FILM Magazine
The boy Next Door
Door in the Floor director Tod Williams gets emotional with Anwar Brett.
The golfer Gary Player was once accused being 'lucky'. "It's true," he said in a good natured response, "and the harder I work, the luckier I get." In those terms Tod Williams is a lucky director. Managing to persuade esteemed author John Irving to part with the remake rights to his novel, A Widow For One Year, was perhaps business as usual for a hungry writer-director. But securing them for only a dollar was a sign that things were going his way in fine fashion. "That set the tone for the movie," Williams explains cheerfully, "because it was obvious that he was only interested in trying to make something that was good."
As the project came together with near indecent haste, Williams attracted big name stars Jeff Bridges and Kim Basinger to play the one loving couple of Ted and Marion Cole, now estranged after the tragic death of their beloved sons. Each deals with the loss quite differently. Ted pours his emotions in the childrens' books he writes and illustrates, and cares for their surviving daughter Ruth (Elle Fanning) -- when not dallying with local women who are dazzled by his charm and celebrity. Marion is more of a lost soul, until she experiences a reawakening of long forgotten emotions in a torrid affair with Ted's shy new assistant Eddie (Jon Foster).
"Jeff, Kim and Jon more than delivered on my expectations," Williams continues. "And they were so self assured. Really generous, open and humble, confident but not cocky in a way that you only find in a few people. None of them had some fear about their position in the world, because I think a lot of times famous people are very vulnerable."
Williams could have been excused for anticipating a degree of vulnerability in 7-year-old Elle Fanning. Despite coming from the same gene pool as older sister Dakota, Williams initially considered engaging in subterfuge to tease a performance out of her.
"My original plan was to not talk to Elle at all," he explains, "but to direct her through the actors that she was working with. I did that a little bit, but I very quickly found that I didn't have to play games with her. You could talk to her like you'd talk to an adult."
Not that there wasn't something very natural, and in a way pained, in the sincerity of her performance. "She was so enamoured of Kim but Kim kept a distance. Jeff and Elle would draw children's books together, they had a ton of fun but there was a longing, as any little girl might have, to hang out with Kim. She was looking forward to seeing her the whole time."
The power of Williams' film comes from such poignant emotional details. Yet just as some admired the fact that the issues it depicts are coloured by subtle shades of grey, others reacted with horror to a story that didn't spoon feed the audience the moral lessons he might have expected them to learn.

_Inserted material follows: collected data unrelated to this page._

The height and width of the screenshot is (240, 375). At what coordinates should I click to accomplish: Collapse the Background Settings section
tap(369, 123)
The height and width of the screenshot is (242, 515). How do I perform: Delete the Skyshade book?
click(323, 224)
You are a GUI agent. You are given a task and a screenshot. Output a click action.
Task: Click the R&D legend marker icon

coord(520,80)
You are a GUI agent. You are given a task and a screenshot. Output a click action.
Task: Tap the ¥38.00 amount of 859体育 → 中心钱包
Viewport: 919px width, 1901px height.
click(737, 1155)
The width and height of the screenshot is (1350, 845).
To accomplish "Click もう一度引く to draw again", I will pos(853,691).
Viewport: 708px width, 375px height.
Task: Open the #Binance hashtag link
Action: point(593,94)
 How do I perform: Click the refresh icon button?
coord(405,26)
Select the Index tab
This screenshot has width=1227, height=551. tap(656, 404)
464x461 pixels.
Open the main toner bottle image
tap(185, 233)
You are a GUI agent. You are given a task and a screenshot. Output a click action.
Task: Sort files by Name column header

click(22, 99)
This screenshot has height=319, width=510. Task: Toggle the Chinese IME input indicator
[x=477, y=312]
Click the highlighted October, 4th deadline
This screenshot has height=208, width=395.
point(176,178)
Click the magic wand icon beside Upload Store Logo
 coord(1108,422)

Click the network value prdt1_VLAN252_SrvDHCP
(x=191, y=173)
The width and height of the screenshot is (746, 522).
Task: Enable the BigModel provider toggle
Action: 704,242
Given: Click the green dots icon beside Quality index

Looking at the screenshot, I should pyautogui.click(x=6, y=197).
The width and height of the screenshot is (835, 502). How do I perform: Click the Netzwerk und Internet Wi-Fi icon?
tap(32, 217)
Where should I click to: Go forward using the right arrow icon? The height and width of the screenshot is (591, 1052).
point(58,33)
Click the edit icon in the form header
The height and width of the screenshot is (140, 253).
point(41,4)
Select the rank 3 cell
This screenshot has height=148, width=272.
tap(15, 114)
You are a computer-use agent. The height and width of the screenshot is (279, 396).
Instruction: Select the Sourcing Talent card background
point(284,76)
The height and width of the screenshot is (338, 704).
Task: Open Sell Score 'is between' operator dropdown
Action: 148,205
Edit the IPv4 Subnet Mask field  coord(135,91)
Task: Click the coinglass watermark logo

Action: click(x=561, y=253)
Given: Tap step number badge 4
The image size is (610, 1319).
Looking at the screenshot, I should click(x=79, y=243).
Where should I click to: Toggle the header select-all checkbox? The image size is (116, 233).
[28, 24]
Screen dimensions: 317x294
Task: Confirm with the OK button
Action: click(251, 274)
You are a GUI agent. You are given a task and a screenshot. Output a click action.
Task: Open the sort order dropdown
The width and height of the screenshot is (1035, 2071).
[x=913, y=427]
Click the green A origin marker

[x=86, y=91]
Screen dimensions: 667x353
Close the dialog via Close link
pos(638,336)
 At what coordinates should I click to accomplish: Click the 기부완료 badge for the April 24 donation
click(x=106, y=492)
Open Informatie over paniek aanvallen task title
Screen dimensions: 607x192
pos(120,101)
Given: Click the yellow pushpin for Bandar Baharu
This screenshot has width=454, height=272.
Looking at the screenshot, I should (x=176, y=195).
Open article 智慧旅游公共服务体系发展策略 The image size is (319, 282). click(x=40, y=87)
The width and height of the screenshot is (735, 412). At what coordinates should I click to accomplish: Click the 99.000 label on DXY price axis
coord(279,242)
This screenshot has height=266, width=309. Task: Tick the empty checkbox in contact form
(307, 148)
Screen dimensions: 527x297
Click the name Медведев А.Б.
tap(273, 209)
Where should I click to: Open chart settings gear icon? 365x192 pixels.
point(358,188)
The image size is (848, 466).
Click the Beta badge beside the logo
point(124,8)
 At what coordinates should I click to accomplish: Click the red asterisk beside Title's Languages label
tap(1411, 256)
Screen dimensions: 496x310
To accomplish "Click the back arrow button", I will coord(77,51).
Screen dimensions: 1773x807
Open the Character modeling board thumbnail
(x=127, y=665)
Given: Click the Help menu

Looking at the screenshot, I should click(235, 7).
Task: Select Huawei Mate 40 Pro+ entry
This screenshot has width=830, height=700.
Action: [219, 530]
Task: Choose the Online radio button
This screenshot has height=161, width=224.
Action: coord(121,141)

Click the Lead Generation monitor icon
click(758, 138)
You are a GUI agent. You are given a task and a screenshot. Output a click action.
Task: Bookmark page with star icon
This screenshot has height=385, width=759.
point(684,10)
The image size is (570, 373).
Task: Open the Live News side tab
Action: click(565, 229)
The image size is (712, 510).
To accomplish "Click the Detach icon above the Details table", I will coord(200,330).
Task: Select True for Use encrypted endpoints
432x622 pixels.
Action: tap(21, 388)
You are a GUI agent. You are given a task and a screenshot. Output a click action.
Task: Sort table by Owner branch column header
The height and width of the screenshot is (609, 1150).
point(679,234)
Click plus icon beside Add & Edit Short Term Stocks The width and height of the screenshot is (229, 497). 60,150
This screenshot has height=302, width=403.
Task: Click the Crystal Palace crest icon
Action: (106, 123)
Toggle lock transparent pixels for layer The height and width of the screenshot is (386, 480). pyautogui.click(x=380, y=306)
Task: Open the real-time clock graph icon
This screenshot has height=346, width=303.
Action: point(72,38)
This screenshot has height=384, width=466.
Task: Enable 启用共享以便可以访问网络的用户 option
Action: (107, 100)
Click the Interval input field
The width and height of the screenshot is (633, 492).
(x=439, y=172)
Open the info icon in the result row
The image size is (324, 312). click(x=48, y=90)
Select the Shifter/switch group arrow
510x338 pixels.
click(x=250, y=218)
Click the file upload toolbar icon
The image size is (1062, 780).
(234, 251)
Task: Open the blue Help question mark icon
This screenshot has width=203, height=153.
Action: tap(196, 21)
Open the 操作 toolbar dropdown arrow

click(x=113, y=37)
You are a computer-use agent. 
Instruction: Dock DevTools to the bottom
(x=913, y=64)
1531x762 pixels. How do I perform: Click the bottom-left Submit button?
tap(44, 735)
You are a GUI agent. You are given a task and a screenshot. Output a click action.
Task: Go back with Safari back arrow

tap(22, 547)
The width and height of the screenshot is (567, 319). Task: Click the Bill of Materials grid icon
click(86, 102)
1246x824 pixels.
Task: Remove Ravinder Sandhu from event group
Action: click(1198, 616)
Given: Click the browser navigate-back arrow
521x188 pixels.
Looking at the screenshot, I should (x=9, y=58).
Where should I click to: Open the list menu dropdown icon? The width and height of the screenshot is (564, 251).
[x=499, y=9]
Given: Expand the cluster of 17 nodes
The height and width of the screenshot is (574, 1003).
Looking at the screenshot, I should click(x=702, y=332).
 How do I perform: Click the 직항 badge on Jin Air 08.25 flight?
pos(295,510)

"A lot of times when people think of directing.It's when there's a very imposed viewpoint," Williams sighs. "I feel that this thing has a very clear point of view at almost all times, but it's carefully constructed. It's not neutral but what makes it different from a lot of movies is that you're not asked to identify with one character in particular."
Films with a point of view are rare enough, rarer still are the ones that trust their audience to form an idea of their own. The Door in the Floor signals the arrival of a director to watch, and with a remake of Hemingway's To Have And Have Not in the works it seems like his luck is set to continue.
"It's been cool to see The Door in the Floor out there," he adds proudly. "I think that if you like the film it's a sign that you're willing to think a little bit more than most people. After all this is what we go to the theatre for, or what we read books for. I don't know why movies have to be so dumb. It's a bummer."